DO THIS: Please copy the records word for word, beginning at the line that contains "Expand the Settings submenu chevron" and continuing through the end of the records. Leave the pictures out of your answer.

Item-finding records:
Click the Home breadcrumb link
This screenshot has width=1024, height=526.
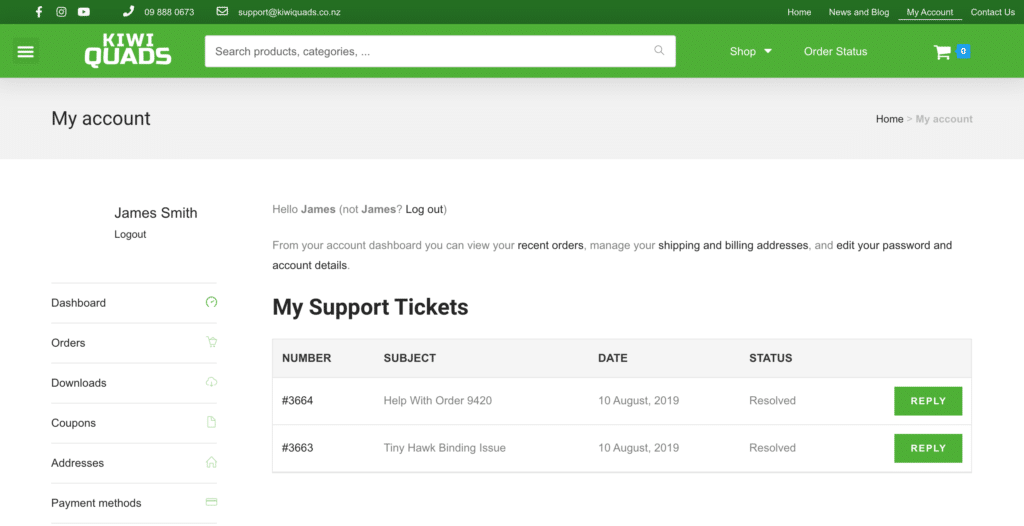[x=889, y=119]
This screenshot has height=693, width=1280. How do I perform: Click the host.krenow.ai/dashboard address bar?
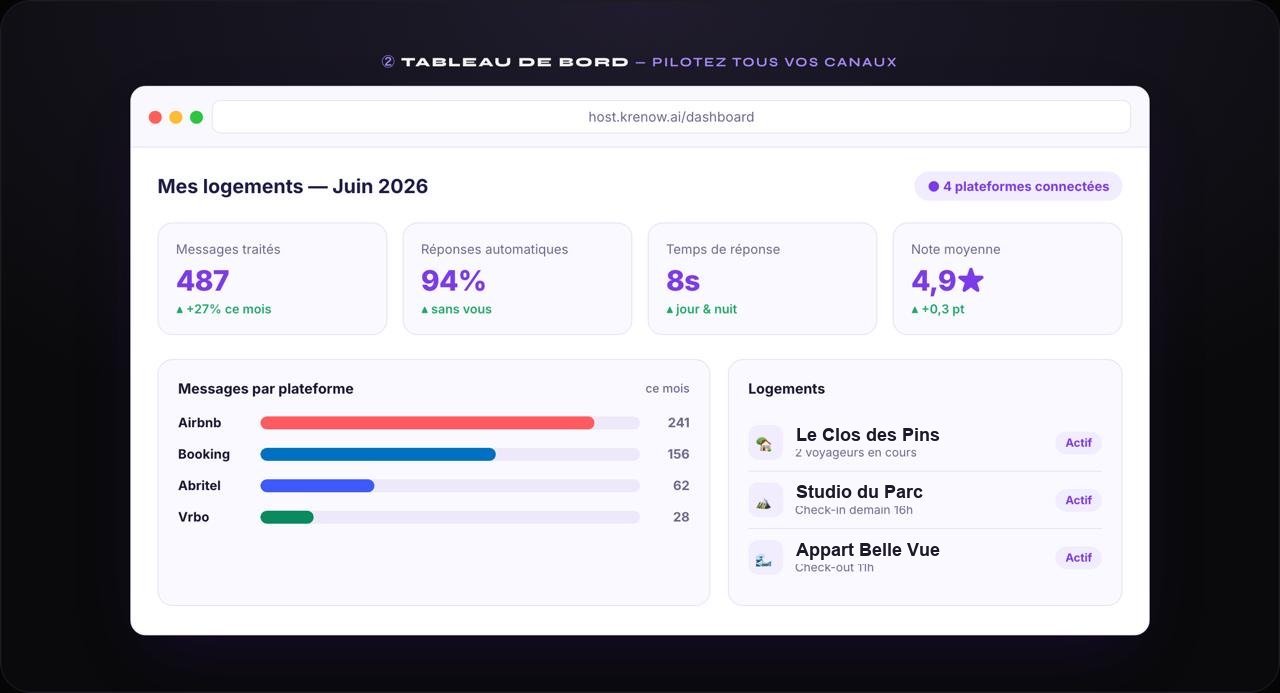[x=671, y=117]
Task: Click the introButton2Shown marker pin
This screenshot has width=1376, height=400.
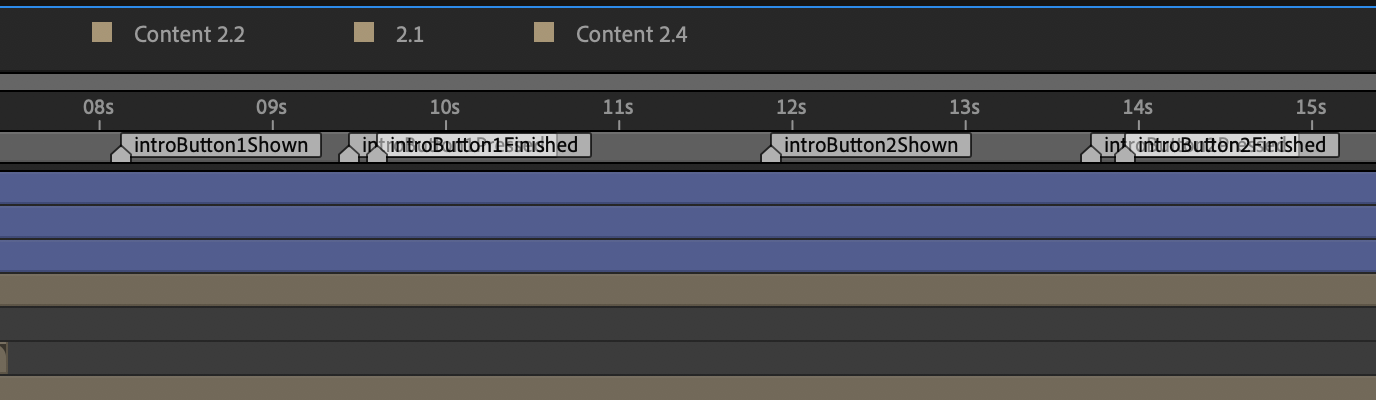Action: tap(771, 154)
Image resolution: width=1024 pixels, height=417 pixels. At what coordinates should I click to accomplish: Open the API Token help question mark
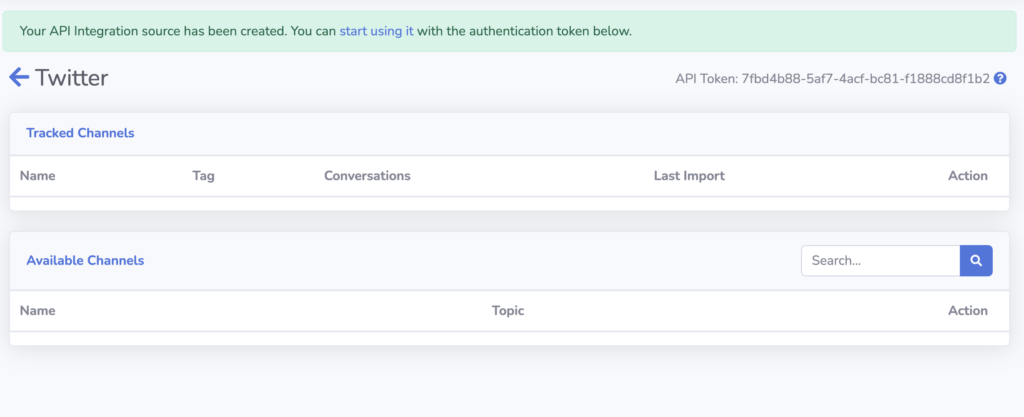(x=1000, y=79)
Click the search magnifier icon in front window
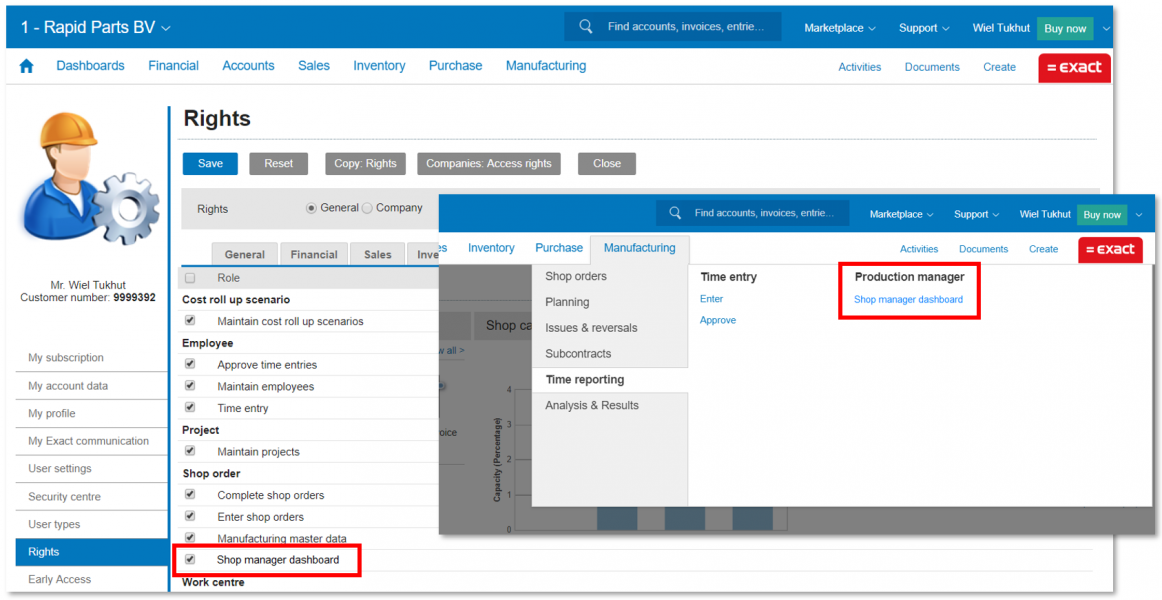 tap(675, 213)
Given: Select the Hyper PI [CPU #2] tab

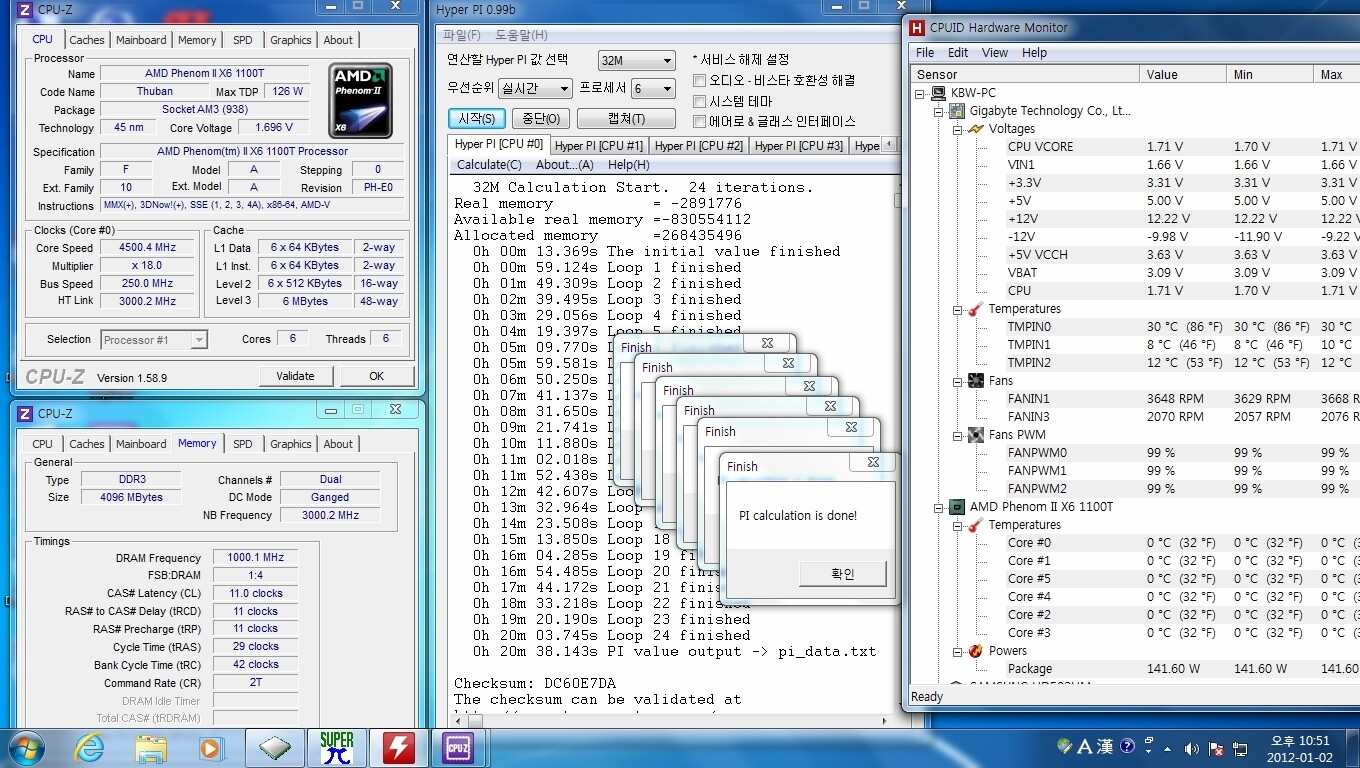Looking at the screenshot, I should (x=698, y=146).
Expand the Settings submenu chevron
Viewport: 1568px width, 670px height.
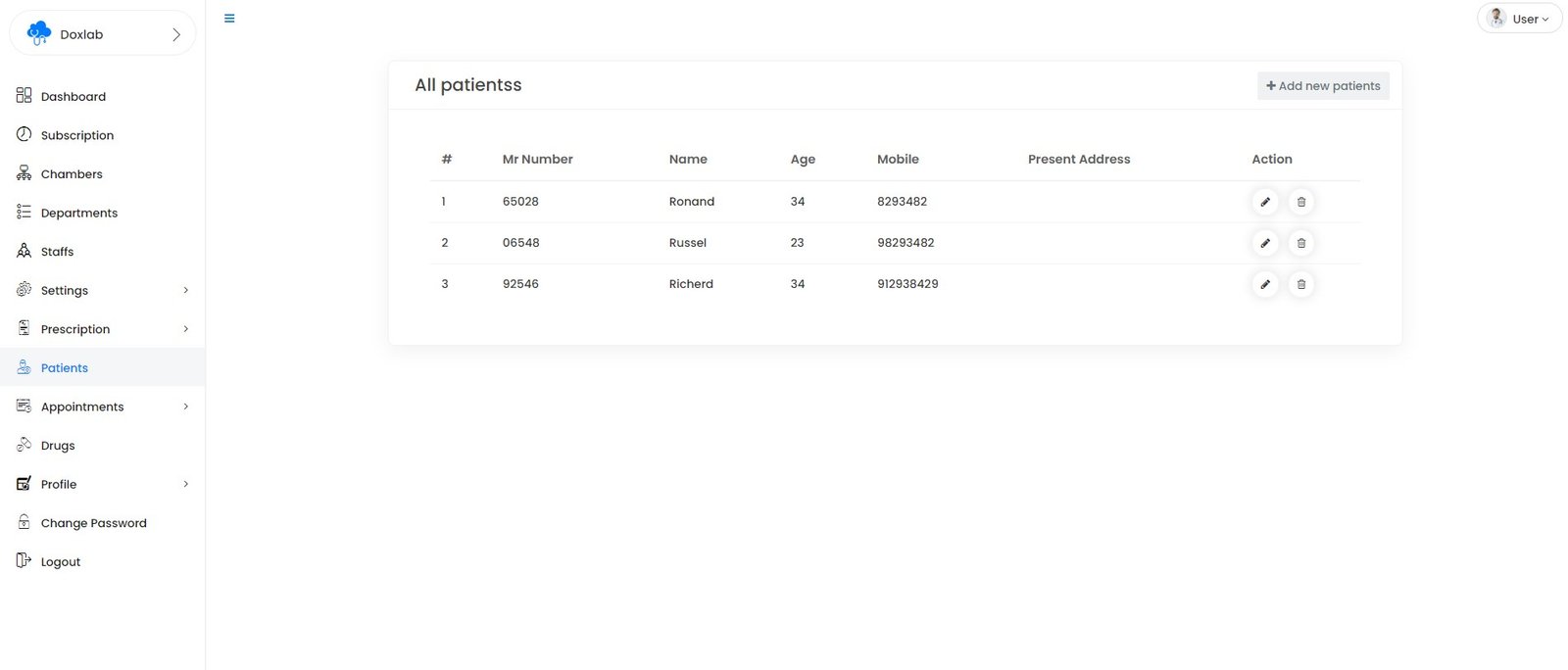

SOLUTION TO THIS TASK:
Expand the Settings submenu chevron
Viewport: 1568px width, 670px height.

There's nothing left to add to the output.